Not Adverse to a Little Conflict

adversary--a front-rank character whose agenda and/or interests directly conflicts with that of another front-rank character; an opponent in a story.

Just as characters with goals provide the catalyst for story, so too are stories propelled by individuals adverse to their goals and intentions. Often resting between these two sides is The Prize, the status or power or reward striven for by each. Cowboys and Indians, Indians and the cavalry, Earthlings and Extraterrestrials, cattle ranchers and sheep ranchers,rural and urban, the youthful and the elderly,laborers and management; all these and additional pairings have the potential for good relationships, which is splendid in real life but rather dull in fiction. Readers enjoy the potentials for rivalry; they expect rivalry blossomed into adversarial relationship when they pick up a story.

Even if the primary character is going up against a philosophical or social clash, both sides of the argument must be rendered with a human representative. Walter Scott's Ivanhoe presented the clash of cultures between the Saxons and their invaders, the Normans, which was indeed adversarial enough, but Scott appropriately heeded the need to have representatives of each opposing force on stage, if only to glower at one another. If the clash involves addiction, the adverse position--failure to quit the addiction--must be demonstrated. If the clash involves two or more contestants of notable analytic, artistic, or even athletic ability, the adversarial position must be represented as some competition among candidates for a position, say surgery resident, tenure track professor of history, artistic endowment recipient. If the clash involves Man and Nature, both sides must have representatives, easier to demonstrate in the adversarial relationship between Capt. Ahab and The Great White Whale, but not how, even there, Melville left a human survivor, Ishmael, to tell the story of the clash and to interpret its outcome. When encounters between individuals and a particular culture or zeitgeist are concerned, it is less problematic to have characters representing the opposing forces.

The most effective way to produce an adversary for a front-rank character is to produce a character who is at least one way has an admirable ability. The more effective and seemingly invincible the adversary, the greater the likelihood of the protagonist's ultimate victory seem convincing and satisfying. It will appear to the reader that the deck has been stacked if one of the contestants is, however skilled, evil personified while the other is Sir Galahad writ large.


family--a group of consanguineous individuals; a single- or multi-generational unit of relatives; a non-consanguineous group who have some connective association such as an alumni group, members of a religious group, longtime members of the same work group, a heterosexual or homosexual group who have formed live-in partnerships.

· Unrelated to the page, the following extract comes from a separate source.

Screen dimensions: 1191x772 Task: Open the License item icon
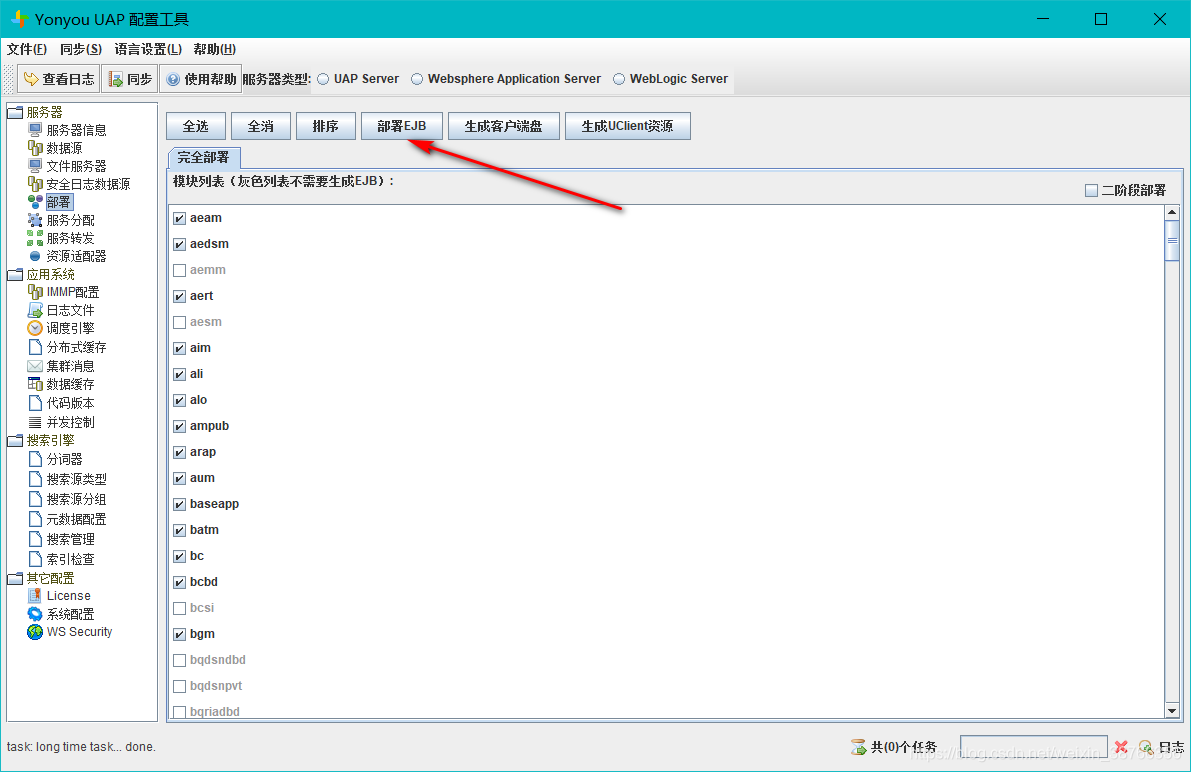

A family may be whatever a group of individuals define the group's boundaries. To have legal validity, a group must meet state, tribal, or national conditions, which immediately becomes story material given the arbitrary nature of conditions. Families are, for better or worse, gatherings of individuals who know one another's strengths and weaknesses, who may know secrets or be blind to their potential. Family is a Petri dish for story, the mold of agenda, intent, control, and tradition proliferating at every gathering of the clan. Happy families may be all alike, if one could only find them somewhere within every family is an unhappiness that influences behavior and tradition, dictates who from the outside may enter, and what the consequences are of undesirables trying to marry their way in. Even families that affect a patina of happiness and closeness have somewhere within their history an attitude that leads to a substantial story.